PROBLEM REQUIREMENTS: Reproduce the stretch of the records from the line containing "The width and" through the end, swapping "Forward arrow" for "Back arrow" and keeping everything else unchanged. Omit the pictures.

DATA PROVIDED:
--
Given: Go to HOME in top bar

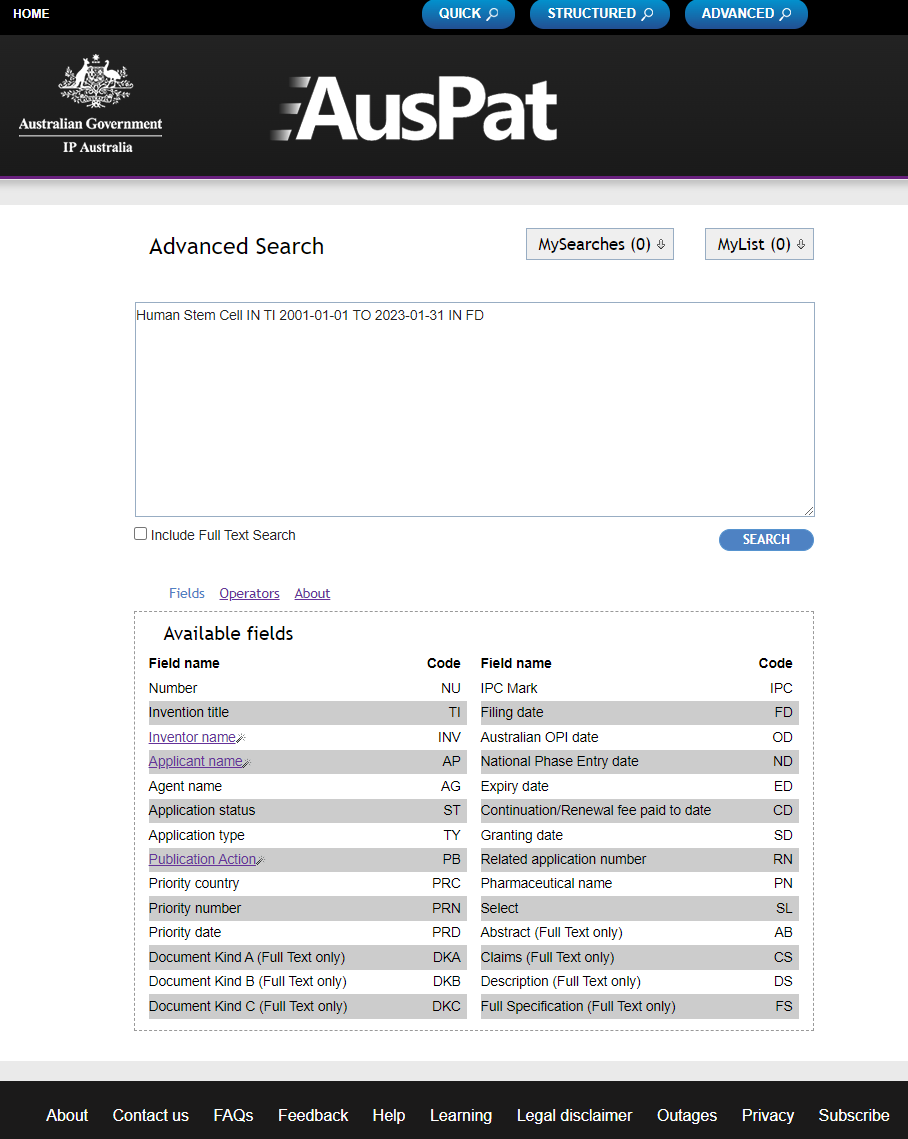Looking at the screenshot, I should coord(31,14).
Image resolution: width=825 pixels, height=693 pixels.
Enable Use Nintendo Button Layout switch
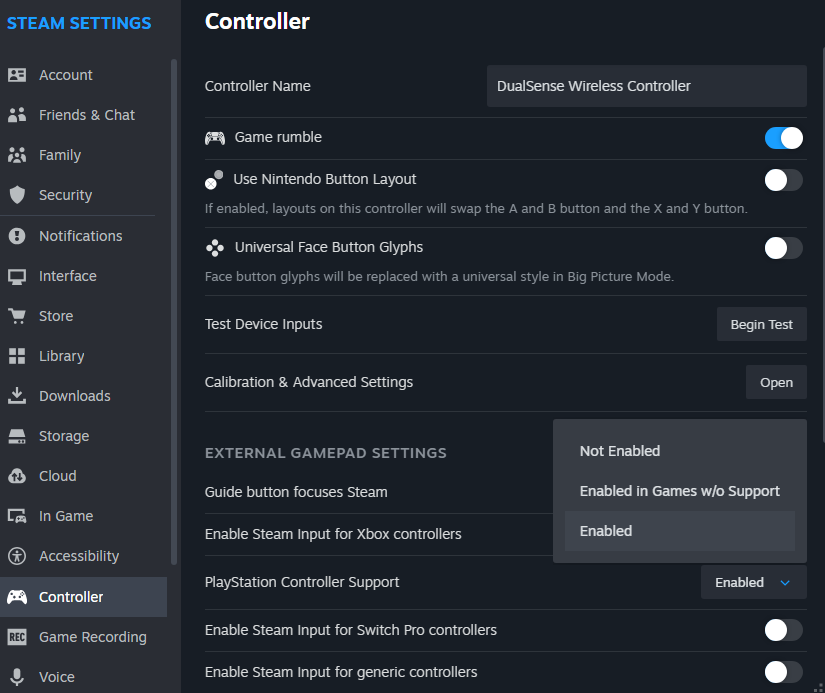783,180
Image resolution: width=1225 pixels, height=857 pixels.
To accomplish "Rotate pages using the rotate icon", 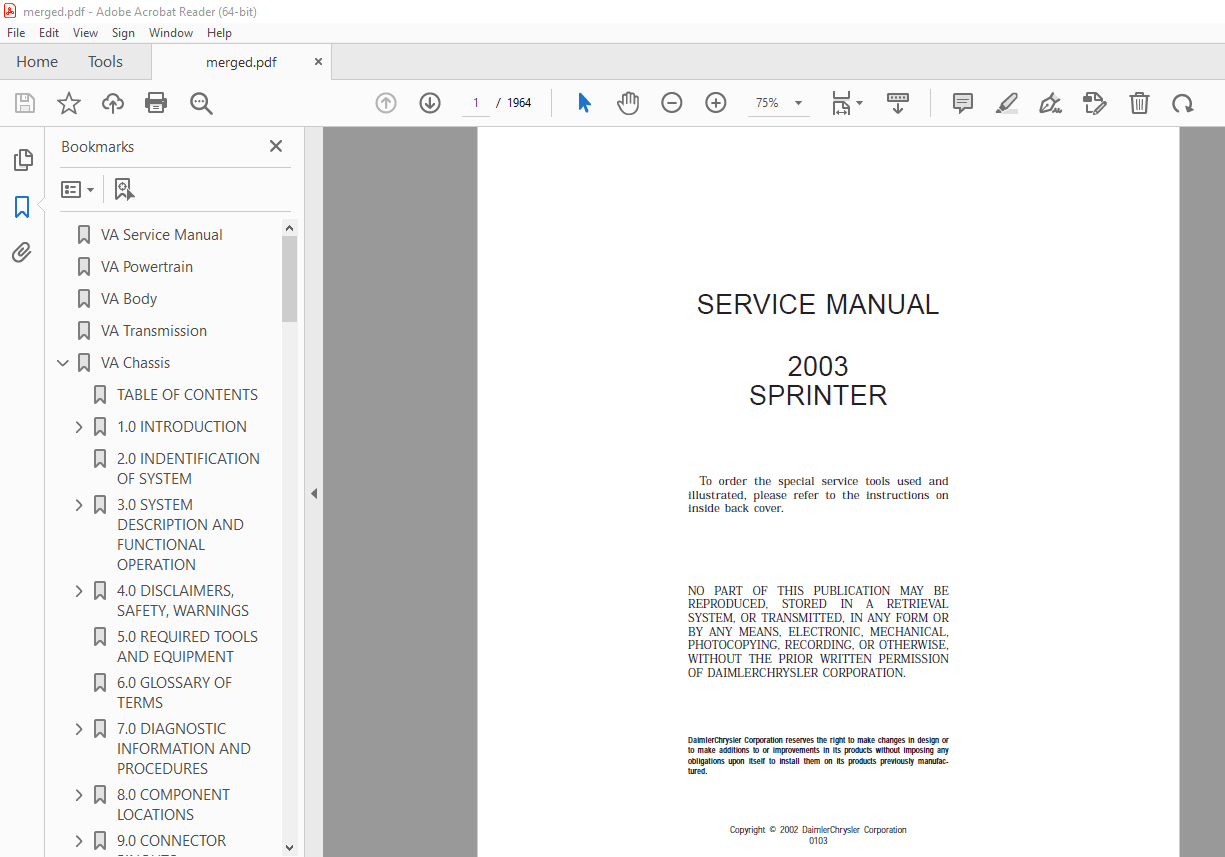I will [x=1183, y=103].
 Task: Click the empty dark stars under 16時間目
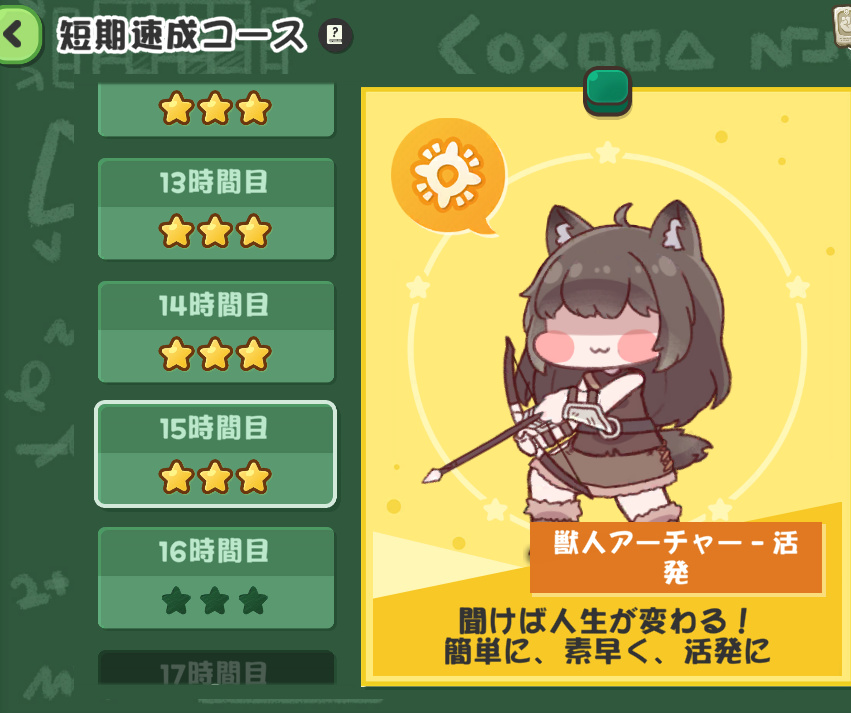coord(215,600)
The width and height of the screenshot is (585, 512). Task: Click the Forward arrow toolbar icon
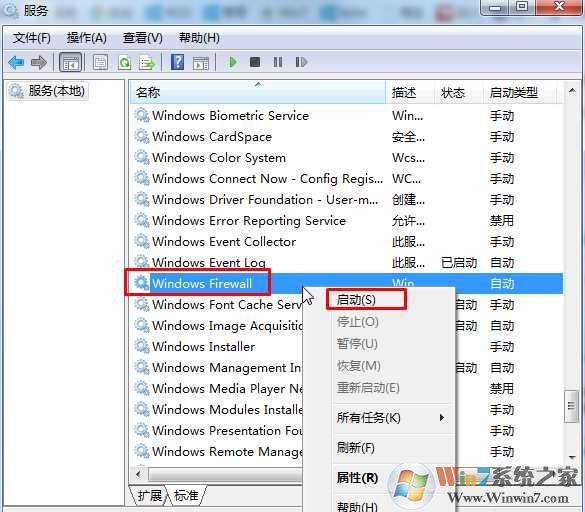click(x=39, y=62)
--
FINAL RESULT:
The width and height of the screenshot is (585, 512). Task: Click the Back arrow toolbar icon
click(x=39, y=62)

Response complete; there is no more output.